(Cuarta y última parte del serial que Living Las Vacas acoge durante el mes de agosto)

Pelayo no siempre se había creído todas las historias que le contaba su padre sobre cómo era la vida en el campo en los años posteriores a la Guerra Civil. Le parecía que todo aquello era una especie de ‘realismo mágico’ al más puro estilo de Gabriel García Márquez. Una mezcla de realidad y ficción que en realidad no había podido ocurrir nunca tal y como lo contaba al pie de la letra su progenitor. Joaquín, el ‘pelahigo’, juraba y perjuraba que todo lo que le contaba a su hijo era la más pura verdad. Nada que se saliera de lo que realmente ocurrió.

Pelayo se quedaba anonadado con algunas de las historias. Aquella que relataba cómo su abuelo, guardia de una extensa finca extensiva, se reunía a la luz de la hoguera con los guardias civiles de la zona mientras encubría a los bandoleros a pocos metros de distancia. Tampoco era de desdeñar aquella historia en la que el lobo bajaba al atardecer de los montes cercanos y miraba a los ojos a las personas que se encontraban por allí. Totalmente descorazonador era el relato de las tres o cuatro familias que compartían unas míseras habitaciones para vivir, sin ningún tipo de confort, y en las que el consumo de leche de vaca o de pan del día era un bien simplemente de lujo.

Una de las historias preferidas de Pelayo era la del autobús de la zona, que cubría el trayecto entre dos pueblos cercanos. Aunque el trayecto era corto, la distancia entre las dos localidades tenía una pequeña dificultad orográfica, que decía la tele en las transmisiones del Tour. La cuesta de la serpiente, llamada así por su serpeante trayectoria, hacía que aquel viejo autobús de los años 50, de esos que arrancaban con manivela en la parte frontal del vehículo, tuviera que detenerse en medio de la cuesta. Siempre según el relato de Joaquín el ‘pelahigo’, era el momento de que los pasajeros se bajaran y empujaran al autobús hasta llegar a la cima. Cuando comenzaba el descenso, el que no estuviera listo y no subiera de forma inmediata el autobús, corría el riesgo de tener que continuar a pie hasta el final del recorrido.

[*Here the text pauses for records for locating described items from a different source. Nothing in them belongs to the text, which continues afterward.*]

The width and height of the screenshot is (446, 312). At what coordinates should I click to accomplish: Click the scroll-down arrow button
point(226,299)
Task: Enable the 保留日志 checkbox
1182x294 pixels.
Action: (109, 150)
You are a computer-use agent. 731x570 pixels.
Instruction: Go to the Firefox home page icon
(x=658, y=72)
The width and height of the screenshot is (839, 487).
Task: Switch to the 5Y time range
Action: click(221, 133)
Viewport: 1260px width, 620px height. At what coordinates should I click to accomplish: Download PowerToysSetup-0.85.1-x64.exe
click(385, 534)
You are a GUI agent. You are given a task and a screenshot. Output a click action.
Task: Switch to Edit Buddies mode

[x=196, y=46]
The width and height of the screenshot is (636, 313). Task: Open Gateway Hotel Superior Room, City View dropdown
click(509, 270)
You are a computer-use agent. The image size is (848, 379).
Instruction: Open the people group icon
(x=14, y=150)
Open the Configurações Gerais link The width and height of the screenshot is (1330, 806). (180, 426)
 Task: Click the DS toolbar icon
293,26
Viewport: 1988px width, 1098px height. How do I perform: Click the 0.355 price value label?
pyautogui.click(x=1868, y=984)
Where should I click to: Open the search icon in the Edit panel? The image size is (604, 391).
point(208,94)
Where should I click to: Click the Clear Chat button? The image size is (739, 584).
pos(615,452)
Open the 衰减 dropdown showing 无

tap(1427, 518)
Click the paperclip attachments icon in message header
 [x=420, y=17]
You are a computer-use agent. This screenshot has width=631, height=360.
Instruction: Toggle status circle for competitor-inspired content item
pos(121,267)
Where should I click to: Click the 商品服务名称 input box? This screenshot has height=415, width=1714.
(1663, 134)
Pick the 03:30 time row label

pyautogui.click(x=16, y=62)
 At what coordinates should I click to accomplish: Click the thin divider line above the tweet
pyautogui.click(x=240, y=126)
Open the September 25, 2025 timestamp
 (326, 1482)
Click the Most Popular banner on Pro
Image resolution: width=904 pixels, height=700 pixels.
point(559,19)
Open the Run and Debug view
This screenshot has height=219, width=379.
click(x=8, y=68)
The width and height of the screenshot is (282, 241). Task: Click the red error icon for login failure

En agosto, normalmente a finales de mes, era habitual que Joaquín llevara a su hijo a Pelayo a dar una vuelta por la extensa y próspera finca en la que se crió, aquella misma que tenía su propio molino para hacer pan, sus varias explotaciones ganaderas, sus casas dispersadas con familias viviendo y su propio ecosistema socio-económico en el que participaban las personas del entorno. De todo aquello, no quedaba absolutamente nada. Los edificios estaban derruidos, el molino no era más que una quimera y sólo crecían hierbajos en todo aquel territorio que daba la impresión de no haber estado habitado en siglos. A Joaquín aquella visita le servía para dar un paseo por sus recuerdos y recordar donde pastaba el rebaño de ovejas del tío Zancadas o el lugar en el que se ordeñaba a las vacas de Manolo, el ‘tripaestrecha’. Por su parte, Pelayo comenzaba a ser consciente de todo lo que se había perdido en conciencia de entorno rural en su país. De cómo se había dejado aparte el mundo agrícola y ganadero, mandándolo al olvido. De que sus hijos se preguntarían si la leche del supermercado viene de las vacas o se obtiene al abrir un grifo que hay en una fábrica. De que con los alimentos no se juega, aunque algunos se empeñen en menospreciar una actividad de la que todos nos alimentamos. Absolutamente todos.